$R_1 : \forall a,b \in G, aR_1b$ iff $\exists g \in G $ such that $a = g^{-1}bg$
let g and h are inverse for each other.
Reflexive:
$aR_1a$
$a = g^{−1}ag $
$ga = gg^{-1}ag$ //Left multiplication by $g$
$gag^{-1} = agg^{-1}$ //Right multiplication by $g^{-1}$
$gag^{-1} = a$
$a = gag^{-1}$
$a = h^{-1}ah$ ( $∃h∈G$ )
we have $aR_1a$. So the relation is reflexive.
Alternative :- in the group, there should exist identity element, So we can take it as some g.
Symmetric:
let (a,b) exist, then
$a = g^{−1}bg $
$gag^{-1} = b $
$h^{-1}ah = b $ ( $∃h∈G$ )
∴ (b,a) should be in the relation.
Hence the relation is symmetric.
Transitive:
If (a,b) and (b,c) present, then
$a = x^{−1} b x $ and $b = y^{−1} c y $
$a = \underline{x^{−1} \;y^{−1}} \;\;c \;\;\underline{y\; x} $
What is the inverse of $ x^{−1} y^{−1} $ ?

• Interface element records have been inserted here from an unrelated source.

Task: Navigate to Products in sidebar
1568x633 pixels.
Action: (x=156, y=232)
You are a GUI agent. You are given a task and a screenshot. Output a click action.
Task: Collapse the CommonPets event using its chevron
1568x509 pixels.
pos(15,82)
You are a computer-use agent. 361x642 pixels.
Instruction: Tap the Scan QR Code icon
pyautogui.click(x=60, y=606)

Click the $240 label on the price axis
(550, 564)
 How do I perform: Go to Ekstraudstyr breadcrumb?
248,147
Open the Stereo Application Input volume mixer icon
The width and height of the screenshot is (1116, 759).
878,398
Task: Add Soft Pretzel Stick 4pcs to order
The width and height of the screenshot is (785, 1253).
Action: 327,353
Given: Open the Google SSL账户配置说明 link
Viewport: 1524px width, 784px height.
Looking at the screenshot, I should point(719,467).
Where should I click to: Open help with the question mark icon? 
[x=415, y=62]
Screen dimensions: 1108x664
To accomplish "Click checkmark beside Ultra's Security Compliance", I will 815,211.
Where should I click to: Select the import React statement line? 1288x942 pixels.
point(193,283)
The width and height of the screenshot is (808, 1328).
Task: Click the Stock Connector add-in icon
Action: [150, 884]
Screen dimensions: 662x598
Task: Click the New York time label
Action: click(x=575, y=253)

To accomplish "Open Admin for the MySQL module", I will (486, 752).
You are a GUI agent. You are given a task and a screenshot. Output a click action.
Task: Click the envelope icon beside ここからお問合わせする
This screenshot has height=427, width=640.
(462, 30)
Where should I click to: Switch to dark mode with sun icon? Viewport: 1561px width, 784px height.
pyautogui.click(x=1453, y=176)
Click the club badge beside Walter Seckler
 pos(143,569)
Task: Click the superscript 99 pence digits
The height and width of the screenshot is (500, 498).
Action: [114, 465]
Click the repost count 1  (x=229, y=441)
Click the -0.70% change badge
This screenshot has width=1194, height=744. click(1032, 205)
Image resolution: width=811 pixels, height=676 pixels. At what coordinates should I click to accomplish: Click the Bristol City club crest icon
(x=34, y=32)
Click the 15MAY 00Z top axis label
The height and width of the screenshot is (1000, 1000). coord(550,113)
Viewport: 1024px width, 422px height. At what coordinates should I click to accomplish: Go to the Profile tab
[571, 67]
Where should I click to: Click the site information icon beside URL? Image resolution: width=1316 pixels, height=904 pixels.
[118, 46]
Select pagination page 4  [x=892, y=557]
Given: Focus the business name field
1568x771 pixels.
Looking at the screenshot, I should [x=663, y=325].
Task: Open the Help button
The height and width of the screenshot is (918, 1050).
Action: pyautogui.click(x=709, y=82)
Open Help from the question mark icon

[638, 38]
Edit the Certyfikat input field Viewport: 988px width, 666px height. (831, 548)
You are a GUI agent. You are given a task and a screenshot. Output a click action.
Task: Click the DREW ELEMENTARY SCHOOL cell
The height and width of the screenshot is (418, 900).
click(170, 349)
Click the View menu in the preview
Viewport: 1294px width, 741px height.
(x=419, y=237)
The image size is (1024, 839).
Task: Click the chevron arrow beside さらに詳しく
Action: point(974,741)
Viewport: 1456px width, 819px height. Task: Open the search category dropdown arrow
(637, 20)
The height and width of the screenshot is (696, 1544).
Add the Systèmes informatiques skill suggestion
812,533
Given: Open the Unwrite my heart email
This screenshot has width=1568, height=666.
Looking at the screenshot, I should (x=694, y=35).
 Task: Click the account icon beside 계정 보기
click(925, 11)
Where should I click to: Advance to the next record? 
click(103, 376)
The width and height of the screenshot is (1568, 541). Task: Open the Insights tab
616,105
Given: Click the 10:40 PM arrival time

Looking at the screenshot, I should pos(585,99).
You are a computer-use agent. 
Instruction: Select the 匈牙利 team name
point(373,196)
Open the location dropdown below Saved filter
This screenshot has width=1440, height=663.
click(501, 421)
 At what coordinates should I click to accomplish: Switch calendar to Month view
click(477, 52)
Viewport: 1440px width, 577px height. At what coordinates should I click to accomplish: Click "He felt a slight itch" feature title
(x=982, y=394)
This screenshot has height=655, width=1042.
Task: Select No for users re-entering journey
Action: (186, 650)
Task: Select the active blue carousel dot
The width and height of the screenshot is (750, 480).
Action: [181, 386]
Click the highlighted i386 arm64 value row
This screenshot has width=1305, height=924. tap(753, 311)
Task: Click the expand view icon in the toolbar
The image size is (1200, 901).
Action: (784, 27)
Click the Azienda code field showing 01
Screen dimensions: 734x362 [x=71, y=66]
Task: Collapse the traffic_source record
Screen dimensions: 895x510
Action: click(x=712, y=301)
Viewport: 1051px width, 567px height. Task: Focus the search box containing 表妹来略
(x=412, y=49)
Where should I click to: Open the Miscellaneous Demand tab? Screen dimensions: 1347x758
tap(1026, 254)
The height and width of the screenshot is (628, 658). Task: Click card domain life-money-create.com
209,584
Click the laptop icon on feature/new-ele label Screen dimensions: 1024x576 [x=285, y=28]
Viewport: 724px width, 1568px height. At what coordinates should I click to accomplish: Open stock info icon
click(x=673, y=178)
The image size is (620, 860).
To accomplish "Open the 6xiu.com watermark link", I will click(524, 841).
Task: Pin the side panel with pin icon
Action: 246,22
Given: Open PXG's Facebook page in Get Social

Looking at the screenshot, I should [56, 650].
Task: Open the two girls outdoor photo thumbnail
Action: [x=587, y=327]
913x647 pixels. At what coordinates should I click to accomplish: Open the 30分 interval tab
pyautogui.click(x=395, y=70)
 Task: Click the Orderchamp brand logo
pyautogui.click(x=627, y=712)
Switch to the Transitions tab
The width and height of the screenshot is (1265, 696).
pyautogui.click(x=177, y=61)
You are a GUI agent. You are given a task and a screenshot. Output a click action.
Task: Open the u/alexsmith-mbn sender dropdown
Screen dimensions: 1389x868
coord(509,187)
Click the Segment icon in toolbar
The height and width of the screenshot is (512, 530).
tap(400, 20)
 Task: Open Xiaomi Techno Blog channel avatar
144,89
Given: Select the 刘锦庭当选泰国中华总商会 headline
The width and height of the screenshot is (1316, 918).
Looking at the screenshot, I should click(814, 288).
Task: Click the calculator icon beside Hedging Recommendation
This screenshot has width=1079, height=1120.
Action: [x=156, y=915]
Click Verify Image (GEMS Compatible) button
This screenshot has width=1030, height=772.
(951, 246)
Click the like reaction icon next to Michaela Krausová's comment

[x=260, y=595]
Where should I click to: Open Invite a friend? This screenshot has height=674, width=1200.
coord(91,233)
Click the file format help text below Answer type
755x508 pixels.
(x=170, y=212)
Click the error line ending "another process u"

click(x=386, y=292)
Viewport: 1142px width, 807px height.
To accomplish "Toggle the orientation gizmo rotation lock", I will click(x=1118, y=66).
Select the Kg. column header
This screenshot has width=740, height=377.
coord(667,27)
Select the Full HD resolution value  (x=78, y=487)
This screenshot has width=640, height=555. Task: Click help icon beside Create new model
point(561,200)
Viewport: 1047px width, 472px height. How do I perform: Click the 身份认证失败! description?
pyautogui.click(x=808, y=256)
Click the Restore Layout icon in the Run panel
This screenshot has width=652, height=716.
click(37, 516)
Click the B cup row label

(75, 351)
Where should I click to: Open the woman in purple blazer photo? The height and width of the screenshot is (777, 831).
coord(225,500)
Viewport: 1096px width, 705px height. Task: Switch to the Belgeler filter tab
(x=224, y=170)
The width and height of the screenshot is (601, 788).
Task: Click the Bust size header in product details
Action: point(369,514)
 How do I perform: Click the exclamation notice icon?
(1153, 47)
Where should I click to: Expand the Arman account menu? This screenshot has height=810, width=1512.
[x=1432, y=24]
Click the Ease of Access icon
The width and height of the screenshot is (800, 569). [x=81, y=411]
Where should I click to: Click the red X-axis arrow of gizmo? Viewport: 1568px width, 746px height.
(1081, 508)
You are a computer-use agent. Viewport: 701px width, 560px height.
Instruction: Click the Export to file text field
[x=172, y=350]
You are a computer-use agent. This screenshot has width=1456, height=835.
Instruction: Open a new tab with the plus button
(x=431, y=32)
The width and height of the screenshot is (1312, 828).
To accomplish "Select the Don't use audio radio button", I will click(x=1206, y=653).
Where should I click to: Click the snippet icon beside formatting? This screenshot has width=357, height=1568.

$ x^{−1} y^{−1} $ . _________ = Identity.
to cancel the term $ y^{−1} $, we must multiply with it's inverse.
to cancel the term $ x^{−1} $, we must multiply with it's inverse.
So, inverse of $ x^{−1} y^{−1} $ is $ y . x $
∴$a = p^{−1}\; c \;p \; \text{, where p is y.x} $
∴ (a,c) should be in the relation.
Hence the relation is transitive.
$R_1$ is equivalence relation.
$R_2 : \forall a,b \in G, aR_2b$ iff $a =b^{-1} $
Reflexive:
for including a pair of (a,a), we need to $a=a^{−1}$ .
For an arbitrary group this may not be true. So the relation is not reflexive.
$R_2$ is not equivalence relation.
Correct Answer (B).